### RECORDS FOR THIS EXERCISE
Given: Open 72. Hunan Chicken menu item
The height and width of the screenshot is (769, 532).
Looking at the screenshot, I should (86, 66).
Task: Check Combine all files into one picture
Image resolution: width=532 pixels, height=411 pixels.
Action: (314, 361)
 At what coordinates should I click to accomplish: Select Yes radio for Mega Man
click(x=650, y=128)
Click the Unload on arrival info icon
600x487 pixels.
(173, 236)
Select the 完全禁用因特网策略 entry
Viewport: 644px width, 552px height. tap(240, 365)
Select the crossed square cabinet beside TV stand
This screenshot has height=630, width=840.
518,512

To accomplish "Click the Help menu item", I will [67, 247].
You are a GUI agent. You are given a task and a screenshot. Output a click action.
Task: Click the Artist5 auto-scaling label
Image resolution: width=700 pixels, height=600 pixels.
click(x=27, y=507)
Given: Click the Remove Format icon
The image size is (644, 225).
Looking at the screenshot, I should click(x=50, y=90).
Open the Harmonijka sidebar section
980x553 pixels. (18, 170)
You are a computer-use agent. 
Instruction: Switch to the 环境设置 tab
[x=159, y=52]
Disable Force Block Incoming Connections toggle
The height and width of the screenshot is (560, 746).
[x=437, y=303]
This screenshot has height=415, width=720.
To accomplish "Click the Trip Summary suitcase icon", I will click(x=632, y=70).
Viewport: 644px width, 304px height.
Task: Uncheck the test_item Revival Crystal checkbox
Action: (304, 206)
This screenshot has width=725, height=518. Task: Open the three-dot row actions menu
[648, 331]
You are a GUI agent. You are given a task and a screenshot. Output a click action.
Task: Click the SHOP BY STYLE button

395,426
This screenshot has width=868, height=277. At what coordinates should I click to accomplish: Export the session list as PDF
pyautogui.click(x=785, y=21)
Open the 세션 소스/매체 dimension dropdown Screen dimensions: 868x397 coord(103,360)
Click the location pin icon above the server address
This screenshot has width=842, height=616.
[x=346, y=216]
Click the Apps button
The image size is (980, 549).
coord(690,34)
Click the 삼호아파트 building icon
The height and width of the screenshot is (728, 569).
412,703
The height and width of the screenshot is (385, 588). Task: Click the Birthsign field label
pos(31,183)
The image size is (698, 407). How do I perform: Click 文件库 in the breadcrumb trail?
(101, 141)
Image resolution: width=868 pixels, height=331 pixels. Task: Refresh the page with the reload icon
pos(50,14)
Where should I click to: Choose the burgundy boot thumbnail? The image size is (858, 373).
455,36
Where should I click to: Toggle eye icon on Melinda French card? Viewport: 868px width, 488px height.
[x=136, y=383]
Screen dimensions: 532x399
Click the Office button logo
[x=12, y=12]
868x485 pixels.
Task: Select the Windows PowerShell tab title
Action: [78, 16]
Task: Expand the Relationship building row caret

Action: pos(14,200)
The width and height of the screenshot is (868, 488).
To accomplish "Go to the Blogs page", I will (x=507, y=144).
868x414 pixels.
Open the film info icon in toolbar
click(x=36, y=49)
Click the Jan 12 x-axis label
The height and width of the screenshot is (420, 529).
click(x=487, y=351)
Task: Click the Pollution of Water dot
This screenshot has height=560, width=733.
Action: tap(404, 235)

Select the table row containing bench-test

### PROBLEM DESCRIPTION
Produce a verbatim copy of the lines from the one holding "Click the Office button logo" to the final line of the data, and nothing more.

### RESPONSE FOR THIS EXERCISE
Click the Office button logo
[x=12, y=12]
868x485 pixels.
Task: Select the Windows PowerShell tab title
Action: [78, 16]
Task: Expand the Relationship building row caret

Action: pos(14,200)
The width and height of the screenshot is (868, 488).
To accomplish "Go to the Blogs page", I will (x=507, y=144).
868x414 pixels.
Open the film info icon in toolbar
click(x=36, y=49)
Click the Jan 12 x-axis label
The height and width of the screenshot is (420, 529).
click(x=487, y=351)
Task: Click the Pollution of Water dot
This screenshot has height=560, width=733.
Action: tap(404, 235)

Select the table row containing bench-test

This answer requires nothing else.